Acerca de «Semejantes»

Muchas horas de dibujo en papeles integraron estos “Semejantes”.

Hay un hilo invisible, una línea curva, una ilación fina de puntos que nos construyen y nosotros construimos hilvanando la humanidad. Nacemos al lado de los muertos, morimos al lado de los nacidos, continuidad es medida del tiempo. Somos humanos, somos seres que vamos construyendo en nuestro pensar el tiempo.

Y en esa construcción y mi fluir, dibujaba, usaba color, tallaba piedras, modelaba arcilla, comenzaron a manifestarse los que luego llamé “Semejantes”. Al comienzo, sin nombres, en carbonilla, en tinta china, luego alambre, cobre, papel…comenzaron a integrarme, a pertenecer a mi ritmo vital sintiendo y comprendiendo que aquello que hacía en soledad tenía palabras poéticas en la voz de Olga Orozco en su libro “Poesía completa», que transcribo:

 

PEQUEÑOS VISITANTES 

Sé que en algún avaro lugar donde se guardan pedazos del paisaje,

escenas incompletas como cualquier escena de este mundo,

poblaciones y gentes aferradas a un solo atardecer,

a una sola tormenta.

Se que dirían imágenes arrebatadas al pasar por un golpe de viento,

retazos del pasado, recogidos como por un rastrillo para el último día,

quizás como testigos, quizás como una prueba destinada a la hoguera final.

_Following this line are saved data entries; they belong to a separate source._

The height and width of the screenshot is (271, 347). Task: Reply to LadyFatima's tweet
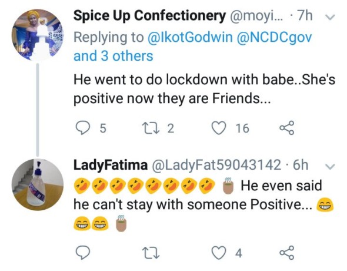(83, 253)
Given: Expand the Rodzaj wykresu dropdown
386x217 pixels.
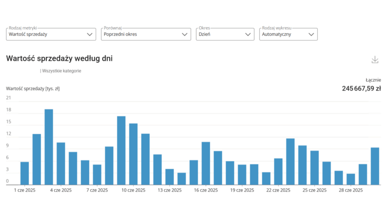Looking at the screenshot, I should tap(288, 34).
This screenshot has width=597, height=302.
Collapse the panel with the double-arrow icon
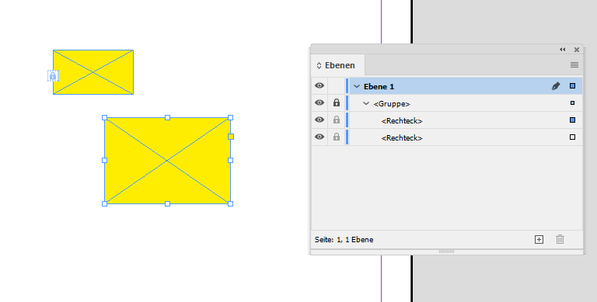(562, 50)
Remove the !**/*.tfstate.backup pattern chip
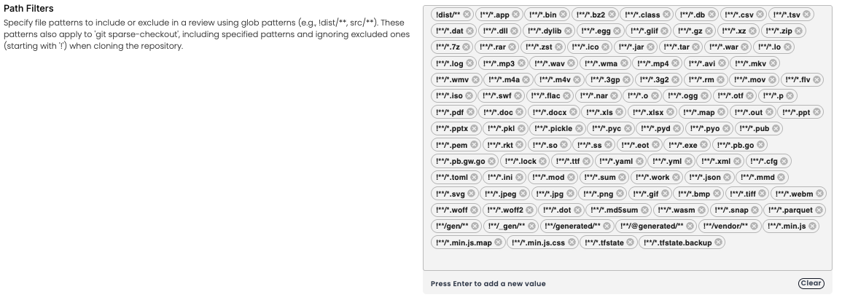 (719, 242)
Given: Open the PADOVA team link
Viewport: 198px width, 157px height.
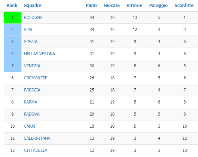Looking at the screenshot, I should tap(32, 114).

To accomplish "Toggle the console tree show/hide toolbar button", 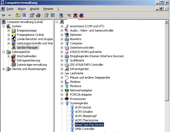I will tap(24, 15).
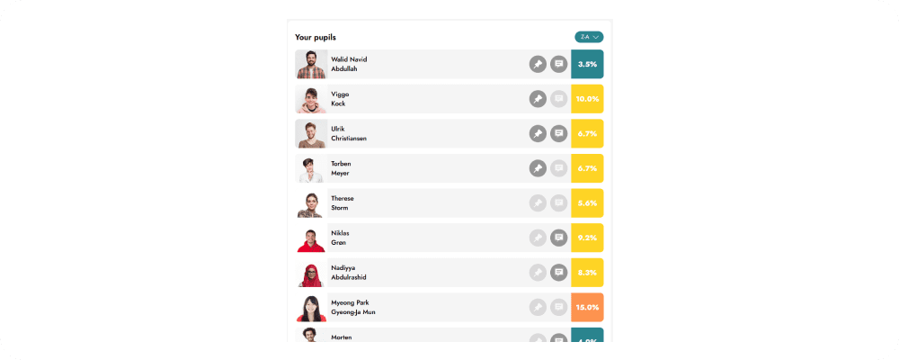The width and height of the screenshot is (899, 360).
Task: Open comments for Walid Navid Abdullah
Action: [x=558, y=64]
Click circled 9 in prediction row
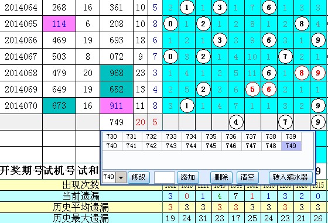Image resolution: width=328 pixels, height=223 pixels. 318,122
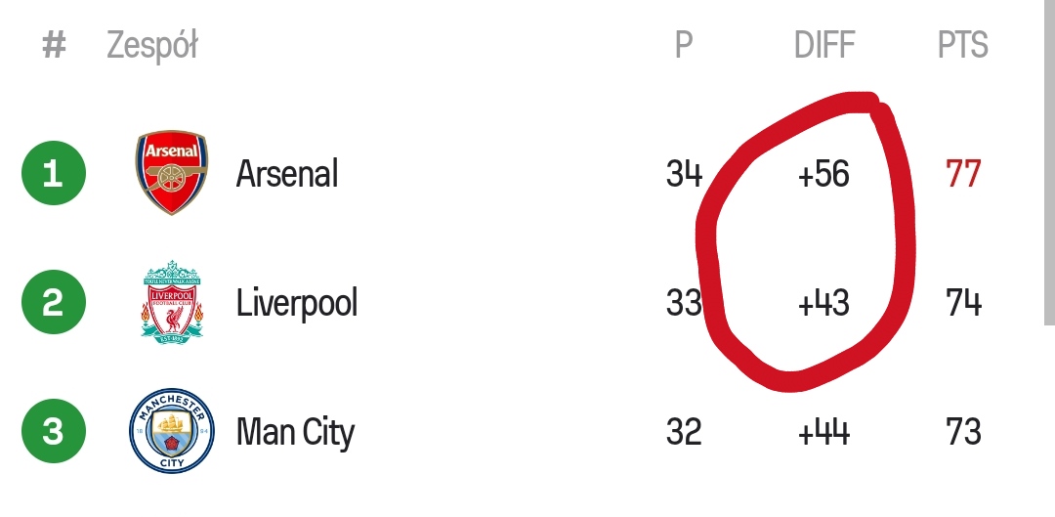Viewport: 1055px width, 517px height.
Task: Click the Manchester City club crest
Action: click(172, 431)

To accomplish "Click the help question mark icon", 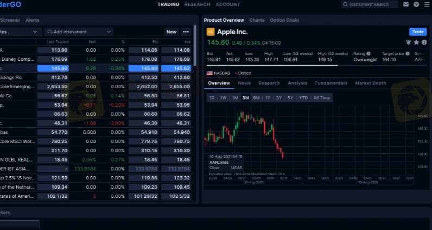I will (x=416, y=4).
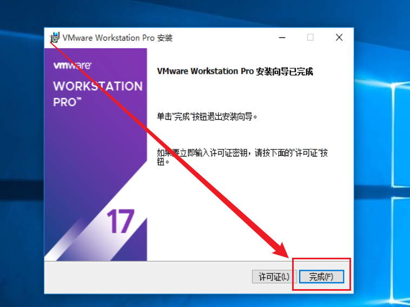Click the red arrowhead annotation near Finish
This screenshot has height=307, width=410.
coord(282,251)
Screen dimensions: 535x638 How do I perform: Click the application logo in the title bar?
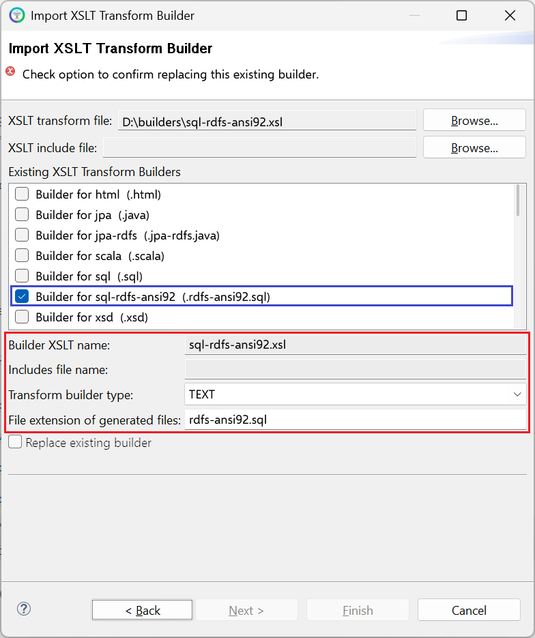(x=16, y=16)
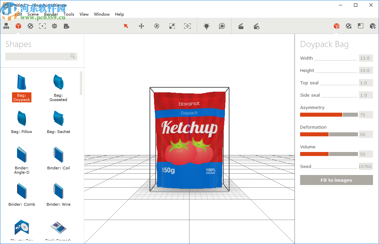Open the Tools menu

[x=69, y=14]
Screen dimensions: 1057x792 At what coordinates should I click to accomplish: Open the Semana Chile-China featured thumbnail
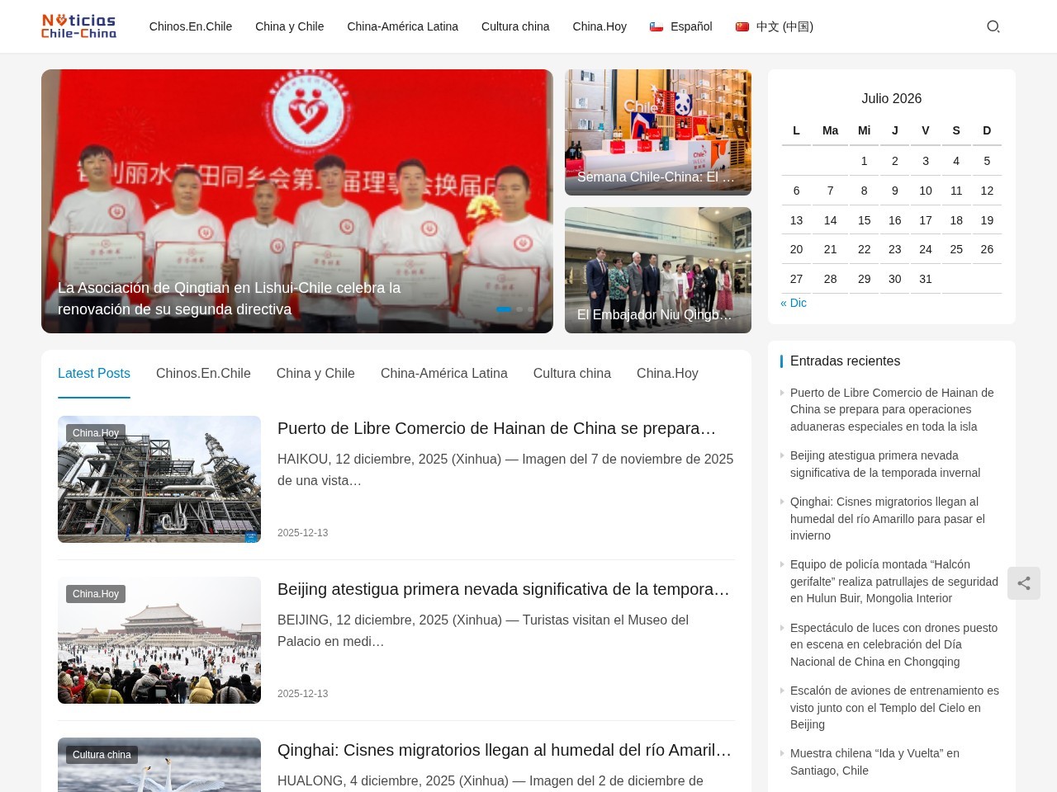(658, 132)
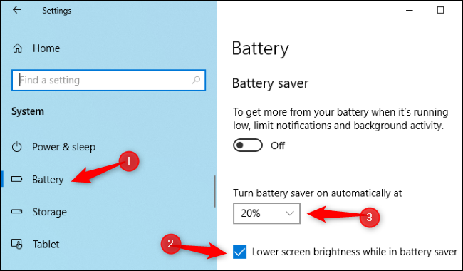Click the sidebar vertical scrollbar
Screen dimensions: 463x271
(214, 192)
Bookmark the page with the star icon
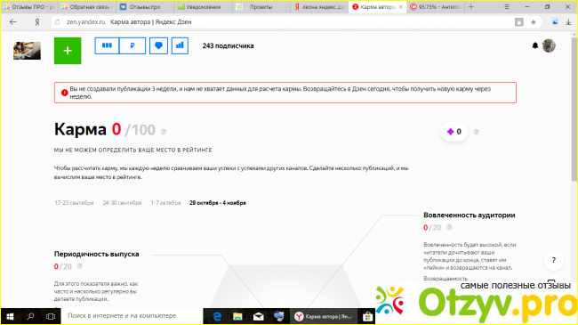 (533, 22)
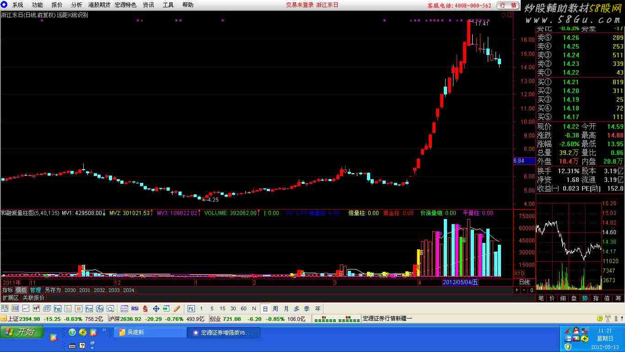
Task: Click the 2012/05/04 date marker on timeline
Action: [460, 282]
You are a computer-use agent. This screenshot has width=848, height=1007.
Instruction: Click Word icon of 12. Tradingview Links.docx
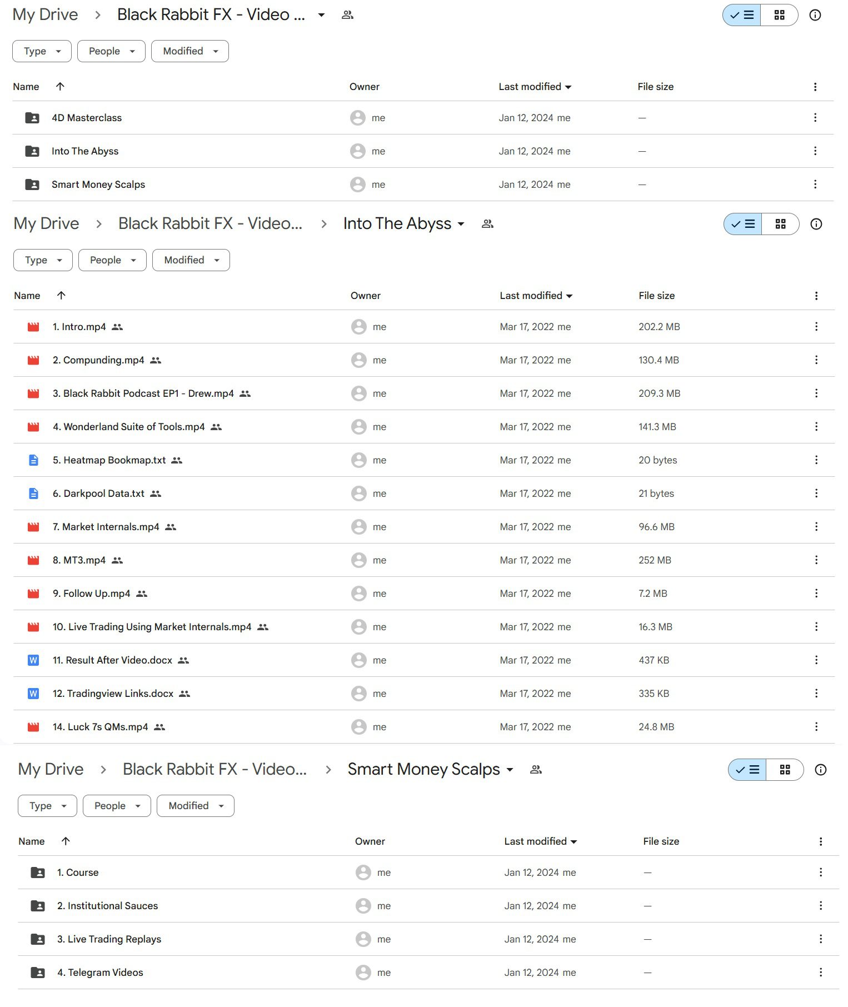tap(33, 694)
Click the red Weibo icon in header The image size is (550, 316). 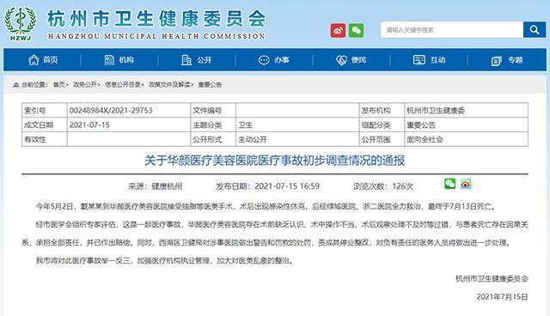338,30
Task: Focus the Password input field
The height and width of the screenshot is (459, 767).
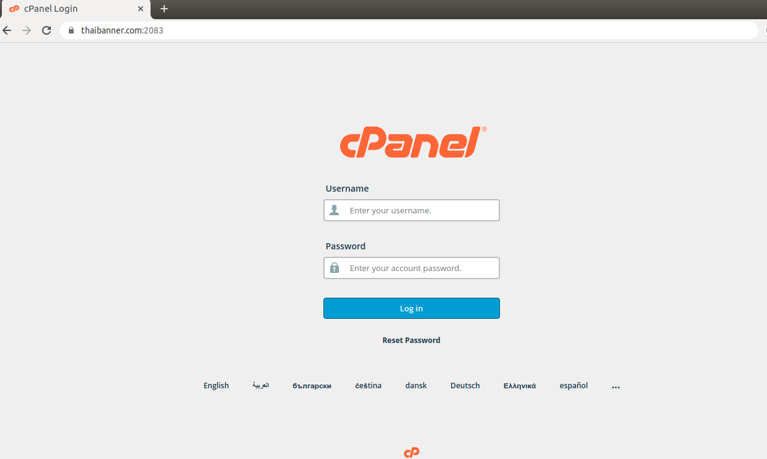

Ese sitio imantado deja escapar a veces sus mezquinos tesoros,

quién sabe por qué grieta, por qué secreto acierto del azar,

y vienen hacia mí, que apenas reconozco esas apariciones

en las que ya no soy y los otros si están han perdido la sombra y el color.

Pero igual me persiguen con sus lerdos oleajes,

se obstinan, se desvelan, como si en mí estuviera la clave de su exilio,

la llamarada madre.

¿No busco así también la imagen escondida de la que intento ser la semejanza?

Y aunque a mí no me alcance la forma ni el fulgor para modelo,

debo enfrentarme aún una vez más con palabras roídas, con gestos recortados,

con espejos infieles de episodios casi desvanecidos

como quien se contempla en los retratos de algún álbum leproso, miserable.

¡Ah, porque no se trata de momentos guardados para la gran memoria!

¿Y a quién interrogar por esta ciega ronda de ratones?

¿Son solo humaredas,

vanas emanaciones desprendidas de un gran fuego central?

¿O alguna proyección con que poblé, ignorante, los pálidos desiertos de la soledad?

¿Y si fueran, opacos, andrajosos, con su gris aterido,

los fieles anticipos de mi verdadera vida, más allá?